[Python-3000] Armin's attribute lookup caching for 3.0

Fri Dec 7 22:48:19 CET 2007

Phillip J. Eby wrote:
> At 12:14 PM 12/7/2007 -0700, Neil Toronto wrote:
>> I found updating caches from setattr to be faster than invalidating
>> entries.
> 
> Really?  Even on the SpecialClassAttribute test?  I'd have assumed that 
> Armin's invalidation flag mechanism would make repeated sets faster.  Of 
> course, in cases where you read the attribute every time it's set, your 
> approach might come out ahead somewhat.  Armin's approach has to walk 
> the entire subclass tree to mark the versions invalid, whereas yours can 
> skip shadowed attributes.

In Python 3.0, since everything is so much more unified, Armin's 
invalidate everything approach can skip shadowed attributes as well. If 
a subclass shadows an attribute, its cache entry either 1) doesn't 
exist, or 2) caches the shadowing value.

The invalidating callback looks like:

     1. Set type's cache ID to current, increment current

The updating callback looks like:

     1. Get Unicode hash (almost always pointer dereference)
     2. Calculate cache index
     3. If entry cache ID and name match, assign new value

It's not a whole lot more, especially compared to the update_subclasses 
machinery. Where I think the updating approach wins is when only one 
attribute is set at a time, rather than a lot of them in a row, which I 
believe is more likely.

> I suspect that in real programs, though, it's rare to be setting 
> attributes on a base class that are shadowed by subclass attributes.  
> Most likely, you'll either be changing something that's global and 
> inherited everywhere, or something that's on a leaf class to begin 
> with.  Your approach should definitely be a win on the *read* side of 
> things, though, since it doesn't have to check version validity during 
> lookup.
> 
> That having been said, the idea that the statement 'SomeBaseClass.foo = 
> 23' is actually going to walk through cache entries and invoke a 
> callback for *every* subclass of SomeBaseClass in the program makes me a 
> tiny bit nervous.
> 
> On the other hand, I suppose it's also a good argument for not using 
> class attributes when you really want a global.  :)

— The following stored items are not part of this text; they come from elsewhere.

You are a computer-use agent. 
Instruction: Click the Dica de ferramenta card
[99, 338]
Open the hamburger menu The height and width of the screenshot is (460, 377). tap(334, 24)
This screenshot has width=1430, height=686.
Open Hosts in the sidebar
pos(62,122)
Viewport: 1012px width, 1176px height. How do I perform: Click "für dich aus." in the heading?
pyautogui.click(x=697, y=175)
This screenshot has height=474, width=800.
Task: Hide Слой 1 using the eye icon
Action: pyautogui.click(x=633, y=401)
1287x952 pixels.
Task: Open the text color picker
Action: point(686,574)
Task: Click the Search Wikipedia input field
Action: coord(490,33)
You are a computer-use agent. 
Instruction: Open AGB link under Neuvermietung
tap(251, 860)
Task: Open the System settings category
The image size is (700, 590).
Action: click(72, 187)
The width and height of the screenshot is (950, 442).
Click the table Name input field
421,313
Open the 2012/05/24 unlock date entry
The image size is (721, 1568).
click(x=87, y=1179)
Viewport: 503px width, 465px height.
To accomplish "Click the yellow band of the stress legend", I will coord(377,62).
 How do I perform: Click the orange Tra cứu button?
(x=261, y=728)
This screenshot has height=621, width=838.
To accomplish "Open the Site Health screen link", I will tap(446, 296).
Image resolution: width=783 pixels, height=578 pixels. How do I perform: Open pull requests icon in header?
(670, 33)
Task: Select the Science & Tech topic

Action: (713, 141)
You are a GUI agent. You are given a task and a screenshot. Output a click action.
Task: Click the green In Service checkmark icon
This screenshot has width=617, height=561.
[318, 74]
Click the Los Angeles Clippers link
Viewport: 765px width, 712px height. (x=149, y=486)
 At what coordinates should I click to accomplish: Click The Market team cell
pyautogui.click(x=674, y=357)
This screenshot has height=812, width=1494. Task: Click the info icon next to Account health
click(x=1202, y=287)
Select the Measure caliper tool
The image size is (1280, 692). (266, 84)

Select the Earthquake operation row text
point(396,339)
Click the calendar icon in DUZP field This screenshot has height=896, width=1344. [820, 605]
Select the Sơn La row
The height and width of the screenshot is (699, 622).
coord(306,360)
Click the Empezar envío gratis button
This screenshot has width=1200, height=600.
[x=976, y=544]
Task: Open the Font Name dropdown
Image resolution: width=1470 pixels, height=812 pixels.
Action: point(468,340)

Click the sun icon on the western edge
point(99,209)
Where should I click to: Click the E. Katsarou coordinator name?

Heh. You never know what those crazy users will need to do. You of all 
people should know that. :p

If it's too slow, an obvious way to speed it up is to not use 
update_subclasses and avoid the overhead. Besides avoiding calling a 
function by pointer, not doing the shadowing check may also be faster 
generally, since, as you say, assigned attributes are most likely 1) not 
shadowed (they'll almost never be methods), or 2) in a leaf class. It 
may be that Armin's invalidate everything approach would be generally 
faster that way because it *can* skip shadowed attributes. To update you 
have to check for shadowing.

I may try it. I couldn't say whether it's worth duplicating the code.

FWIW and slightly topic-veering, this patch keeps hit/miss counts if you 
want it to. Pybench has a hit rate of 81%. It's hard to say whether a 
benchmark gives a good measure of hit rate, though, since most code 
doesn't repeat the same operations to quite the extent that a benchmark 
does. OTOH, build and build_ext get 99%, so it may be a bad measure in 
the other direction.

Neil